Question Answering over Hyper-relational Knowledge Graphs

12 min readNov 21, 2023

The basic concept of KGQA system. — The concept of KGQA

This work explores the core chain approaches for Knowledge Graph Question Answering (KGQA) task. We adopt hyper-relational KG (e.g., Wikidata) as a new domain for previous work, focusing on pre-trained Language model, Sentence-BERT (SBERT) is a state-of-the-art sentence and text embedding, we proposed a method for core chain ranking on QA dataset LC-QuAD 2.0 over wikidata knowledge graph. Our system generates the core chains from a natural language question (NLQ) and then ranks these core chains in order to build an actual Sparql query. In addition, we explore the question’s intention, consider this task as a text classification task, and use a pre-trained BERT model to accomplish it. We converted the application to be used as an API using FastAPI.

Fig.1 — A) Triple-based facts. B) Hyper-relational facts. The entities are represented by ovals, both blue arrows and blue ovals form Qualifiers.

Question Answering is commonly investigated in two types of questions Simple Questions and Complex Questions, the latter are attracting considerable in the KGQA systems as the knowledge and reasoning become more complex to answer them, the motivation of this work is to apply new techniques for the purpose of improving the accuracy of answering Complex Questions over hyper-relational KG.

Knowledge Graph stores information as triple-based fact < subject — predicate — object> where the subject and object are entities and predicate is the relation between them. Hyper-relational facts have more information connected (Qualifiers) to the triple, figure 1 b) illustrates an example of a Wikidata triple and its qualifiers.

KGQA needs to ground one entity and one relation in the given simple question in order to build the formal query. With reference to Complex Questions, more than one entity and relation can be grounded in the input question with a consequent increase in the complexity of building a formal query.
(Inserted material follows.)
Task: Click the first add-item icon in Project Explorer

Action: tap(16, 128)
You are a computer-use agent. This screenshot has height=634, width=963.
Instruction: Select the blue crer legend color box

Referring to figure 1 an example of a simple question: ”What university did Stephen Hawking attend?” this question could be answered based on a single triple (Stephen Hawking, educated at, University College Oxford). If the question refers to more than one fact, for instance, one triple and its qualifier or two triples at this point the question is considered a Complex Question, based on the above example a Complex Question could be ”What did Stephen Hawking study at Oxford University?”, the answer to this question can’t be found on the same triple.

The field of Knowledge Graph Question Answering (KGQA) aims to understand the Natural Language Question (NLQ) by using certain methods to reformulate and create a semantic representation of NLG then query a Knowledge Graph (KG) to capture the most appropriate answer. Figure 2 shows the basic concept of KGQA.

Problem Statement, we define the problem statement as shown in figure 3 a given a natural language question Q. The task is to retrieve a set of answers a ∈ A based on the topic entity TE of the Q on the given KG and then apply a neural ranking model NRM on A, follows that predicting the intent int of the question such as count, true/false or set of values, finally constructing a formal query FQ.

Core Chain Approach, Core refers to the Topic Entity and the chain refers to the path that can be attached to the core, every core chain will represent a candidate answer. In this work we limit the core chains to the length of two hops, we mark each predicate (edge) as follows:

+ “Outgoing”.
- “Incoming”.
* “Hyper-relational”.
, to indicate the combination of two predicates in the same hop in one core chain.

These signs will be used later to build the final representation of the question in order to generate the final SPARQL query of the given question.

Below is an example of all the predicates that can be collected to form the core chains. The topic entity is Albert Einstein.

Fig.4 — Sub-graph for the topic entity ”Albert Einstein”, based on Wikidata KG.

We create a set of core chain candidates {C1,C2,..,Cn} by collecting all two hops around the topic entity in the KG then we differentiate incoming and outgoing predicates by adding + and — respectively and for the hyper-relational predicate marked with *. Table 1 demonstrates all eight core chain templates {C1,C2,..,C8} where C1 to C4 are outgoing core chains and from C2 to C8 are incoming core chains, {C1, C5} represent one hop core chains with a single predicate, {C2, C6} also show one hop core chains with a hyper-relational predicate, two hops core chains are represented in {C3, C4, C7, C8}.

Table.1 — Core chain templates that are generated for the topic entity ”Albert Einstein” from fig.4, based on Wikidata KG.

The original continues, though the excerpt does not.